▸ **Problem requirements**: Your answer must match the entries below word for word.

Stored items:
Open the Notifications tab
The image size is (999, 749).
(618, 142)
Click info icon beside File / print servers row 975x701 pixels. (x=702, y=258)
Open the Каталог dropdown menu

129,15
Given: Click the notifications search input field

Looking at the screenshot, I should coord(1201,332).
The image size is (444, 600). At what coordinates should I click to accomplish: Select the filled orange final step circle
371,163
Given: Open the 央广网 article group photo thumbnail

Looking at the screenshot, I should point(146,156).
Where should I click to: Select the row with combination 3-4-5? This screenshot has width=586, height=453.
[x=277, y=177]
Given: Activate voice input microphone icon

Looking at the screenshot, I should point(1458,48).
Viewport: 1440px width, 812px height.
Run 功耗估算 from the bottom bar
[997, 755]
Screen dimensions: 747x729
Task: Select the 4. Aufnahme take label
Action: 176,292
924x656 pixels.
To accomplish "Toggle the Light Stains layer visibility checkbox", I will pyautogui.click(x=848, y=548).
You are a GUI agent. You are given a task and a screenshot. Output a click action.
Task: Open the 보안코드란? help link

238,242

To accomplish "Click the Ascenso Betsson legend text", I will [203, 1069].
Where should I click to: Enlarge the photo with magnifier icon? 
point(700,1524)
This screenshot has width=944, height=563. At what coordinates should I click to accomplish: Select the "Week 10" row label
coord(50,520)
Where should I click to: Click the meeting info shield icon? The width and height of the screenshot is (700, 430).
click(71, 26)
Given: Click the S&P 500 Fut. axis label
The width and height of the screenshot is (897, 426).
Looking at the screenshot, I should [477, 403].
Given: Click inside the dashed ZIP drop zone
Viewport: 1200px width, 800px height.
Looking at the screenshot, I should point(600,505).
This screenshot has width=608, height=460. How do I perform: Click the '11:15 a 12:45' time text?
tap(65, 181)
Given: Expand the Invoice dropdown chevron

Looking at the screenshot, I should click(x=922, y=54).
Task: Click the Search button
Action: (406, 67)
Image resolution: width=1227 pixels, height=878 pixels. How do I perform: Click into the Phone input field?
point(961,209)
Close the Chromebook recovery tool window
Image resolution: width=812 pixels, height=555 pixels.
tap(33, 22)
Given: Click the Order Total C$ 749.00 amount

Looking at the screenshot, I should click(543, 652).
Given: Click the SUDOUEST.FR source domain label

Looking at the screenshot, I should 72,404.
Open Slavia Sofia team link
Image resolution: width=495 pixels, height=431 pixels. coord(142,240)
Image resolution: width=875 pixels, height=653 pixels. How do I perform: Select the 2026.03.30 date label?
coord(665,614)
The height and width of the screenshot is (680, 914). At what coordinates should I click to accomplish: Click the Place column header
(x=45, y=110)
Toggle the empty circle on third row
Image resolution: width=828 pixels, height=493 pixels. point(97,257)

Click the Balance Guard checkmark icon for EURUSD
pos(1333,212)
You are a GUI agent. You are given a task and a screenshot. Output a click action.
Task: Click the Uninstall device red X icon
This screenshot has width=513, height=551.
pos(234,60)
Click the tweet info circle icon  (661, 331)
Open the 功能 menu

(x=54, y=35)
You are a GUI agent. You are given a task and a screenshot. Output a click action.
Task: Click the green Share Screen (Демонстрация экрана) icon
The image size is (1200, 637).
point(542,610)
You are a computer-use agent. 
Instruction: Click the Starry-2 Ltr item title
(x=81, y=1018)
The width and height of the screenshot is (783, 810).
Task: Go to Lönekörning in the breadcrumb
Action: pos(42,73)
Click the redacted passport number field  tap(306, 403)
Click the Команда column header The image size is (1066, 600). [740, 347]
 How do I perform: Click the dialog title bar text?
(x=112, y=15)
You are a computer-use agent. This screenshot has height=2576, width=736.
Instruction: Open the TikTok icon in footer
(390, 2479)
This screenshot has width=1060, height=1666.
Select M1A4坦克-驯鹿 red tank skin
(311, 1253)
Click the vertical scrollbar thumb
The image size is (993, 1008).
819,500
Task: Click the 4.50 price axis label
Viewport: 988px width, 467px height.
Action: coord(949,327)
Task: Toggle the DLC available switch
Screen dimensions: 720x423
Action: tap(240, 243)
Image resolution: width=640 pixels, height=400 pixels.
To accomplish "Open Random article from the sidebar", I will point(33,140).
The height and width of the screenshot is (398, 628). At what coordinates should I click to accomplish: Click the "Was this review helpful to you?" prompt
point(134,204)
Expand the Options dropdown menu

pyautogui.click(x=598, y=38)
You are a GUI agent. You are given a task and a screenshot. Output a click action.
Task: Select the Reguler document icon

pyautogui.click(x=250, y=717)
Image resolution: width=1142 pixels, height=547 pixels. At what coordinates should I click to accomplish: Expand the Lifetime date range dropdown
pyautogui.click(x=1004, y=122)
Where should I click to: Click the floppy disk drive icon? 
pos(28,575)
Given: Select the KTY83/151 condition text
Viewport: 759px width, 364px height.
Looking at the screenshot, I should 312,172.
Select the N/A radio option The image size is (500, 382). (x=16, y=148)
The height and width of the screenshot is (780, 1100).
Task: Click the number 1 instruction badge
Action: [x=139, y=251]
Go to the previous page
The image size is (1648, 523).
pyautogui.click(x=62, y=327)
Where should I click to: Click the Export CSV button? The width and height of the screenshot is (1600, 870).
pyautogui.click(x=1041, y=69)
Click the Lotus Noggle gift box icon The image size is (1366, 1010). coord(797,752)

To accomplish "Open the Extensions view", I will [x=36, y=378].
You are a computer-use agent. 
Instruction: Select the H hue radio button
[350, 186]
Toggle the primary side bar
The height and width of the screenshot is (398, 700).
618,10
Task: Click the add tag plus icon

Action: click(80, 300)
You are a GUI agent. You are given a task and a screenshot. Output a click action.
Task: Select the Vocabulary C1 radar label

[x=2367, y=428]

▸ **Solution to this problem**:
Open the Notifications tab
The image size is (999, 749).
(618, 142)
Click info icon beside File / print servers row 975x701 pixels. (x=702, y=258)
Open the Каталог dropdown menu

129,15
Given: Click the notifications search input field

Looking at the screenshot, I should coord(1201,332).
The image size is (444, 600). At what coordinates should I click to accomplish: Select the filled orange final step circle
371,163
Given: Open the 央广网 article group photo thumbnail

Looking at the screenshot, I should point(146,156).
Where should I click to: Select the row with combination 3-4-5? This screenshot has width=586, height=453.
[x=277, y=177]
Given: Activate voice input microphone icon

Looking at the screenshot, I should point(1458,48).
Viewport: 1440px width, 812px height.
Run 功耗估算 from the bottom bar
[997, 755]
Screen dimensions: 747x729
Task: Select the 4. Aufnahme take label
Action: 176,292
924x656 pixels.
To accomplish "Toggle the Light Stains layer visibility checkbox", I will pyautogui.click(x=848, y=548).
You are a GUI agent. You are given a task and a screenshot. Output a click action.
Task: Open the 보안코드란? help link

238,242

To accomplish "Click the Ascenso Betsson legend text", I will [203, 1069].
Where should I click to: Enlarge the photo with magnifier icon? 
point(700,1524)
This screenshot has width=944, height=563. At what coordinates should I click to accomplish: Select the "Week 10" row label
coord(50,520)
Where should I click to: Click the meeting info shield icon? The width and height of the screenshot is (700, 430).
click(71, 26)
Given: Click the S&P 500 Fut. axis label
The width and height of the screenshot is (897, 426).
Looking at the screenshot, I should [477, 403].
Given: Click inside the dashed ZIP drop zone
Viewport: 1200px width, 800px height.
Looking at the screenshot, I should point(600,505).
This screenshot has width=608, height=460. How do I perform: Click the '11:15 a 12:45' time text?
tap(65, 181)
Given: Expand the Invoice dropdown chevron

Looking at the screenshot, I should click(x=922, y=54).
Task: Click the Search button
Action: (406, 67)
Image resolution: width=1227 pixels, height=878 pixels. How do I perform: Click into the Phone input field?
point(961,209)
Close the Chromebook recovery tool window
Image resolution: width=812 pixels, height=555 pixels.
tap(33, 22)
Given: Click the Order Total C$ 749.00 amount

Looking at the screenshot, I should click(543, 652).
Given: Click the SUDOUEST.FR source domain label

Looking at the screenshot, I should 72,404.
Open Slavia Sofia team link
Image resolution: width=495 pixels, height=431 pixels. coord(142,240)
Image resolution: width=875 pixels, height=653 pixels. How do I perform: Select the 2026.03.30 date label?
coord(665,614)
The height and width of the screenshot is (680, 914). At what coordinates should I click to accomplish: Click the Place column header
(x=45, y=110)
Toggle the empty circle on third row
Image resolution: width=828 pixels, height=493 pixels. point(97,257)

Click the Balance Guard checkmark icon for EURUSD
pos(1333,212)
You are a GUI agent. You are given a task and a screenshot. Output a click action.
Task: Click the Uninstall device red X icon
This screenshot has width=513, height=551.
pos(234,60)
Click the tweet info circle icon  (661, 331)
Open the 功能 menu

(x=54, y=35)
You are a GUI agent. You are given a task and a screenshot. Output a click action.
Task: Click the green Share Screen (Демонстрация экрана) icon
The image size is (1200, 637).
point(542,610)
You are a computer-use agent. 
Instruction: Click the Starry-2 Ltr item title
(x=81, y=1018)
The width and height of the screenshot is (783, 810).
Task: Go to Lönekörning in the breadcrumb
Action: pos(42,73)
Click the redacted passport number field  tap(306, 403)
Click the Команда column header The image size is (1066, 600). [740, 347]
 How do I perform: Click the dialog title bar text?
(x=112, y=15)
You are a computer-use agent. This screenshot has height=2576, width=736.
Instruction: Open the TikTok icon in footer
(390, 2479)
This screenshot has width=1060, height=1666.
Select M1A4坦克-驯鹿 red tank skin
(311, 1253)
Click the vertical scrollbar thumb
The image size is (993, 1008).
819,500
Task: Click the 4.50 price axis label
Viewport: 988px width, 467px height.
Action: coord(949,327)
Task: Toggle the DLC available switch
Screen dimensions: 720x423
Action: tap(240, 243)
Image resolution: width=640 pixels, height=400 pixels.
To accomplish "Open Random article from the sidebar", I will point(33,140).
The height and width of the screenshot is (398, 628). At what coordinates should I click to accomplish: Click the "Was this review helpful to you?" prompt
point(134,204)
Expand the Options dropdown menu

pyautogui.click(x=598, y=38)
You are a GUI agent. You are given a task and a screenshot. Output a click action.
Task: Select the Reguler document icon

pyautogui.click(x=250, y=717)
Image resolution: width=1142 pixels, height=547 pixels. At what coordinates should I click to accomplish: Expand the Lifetime date range dropdown
pyautogui.click(x=1004, y=122)
Where should I click to: Click the floppy disk drive icon? 
pos(28,575)
Given: Select the KTY83/151 condition text
Viewport: 759px width, 364px height.
Looking at the screenshot, I should 312,172.
Select the N/A radio option The image size is (500, 382). (x=16, y=148)
The height and width of the screenshot is (780, 1100).
Task: Click the number 1 instruction badge
Action: [x=139, y=251]
Go to the previous page
The image size is (1648, 523).
pyautogui.click(x=62, y=327)
Where should I click to: Click the Export CSV button? The width and height of the screenshot is (1600, 870).
pyautogui.click(x=1041, y=69)
Click the Lotus Noggle gift box icon The image size is (1366, 1010). coord(797,752)

To accomplish "Open the Extensions view", I will [x=36, y=378].
You are a computer-use agent. 
Instruction: Select the H hue radio button
[350, 186]
Toggle the primary side bar
The height and width of the screenshot is (398, 700).
618,10
Task: Click the add tag plus icon

Action: click(80, 300)
You are a GUI agent. You are given a task and a screenshot. Output a click action.
Task: Select the Vocabulary C1 radar label

[x=2367, y=428]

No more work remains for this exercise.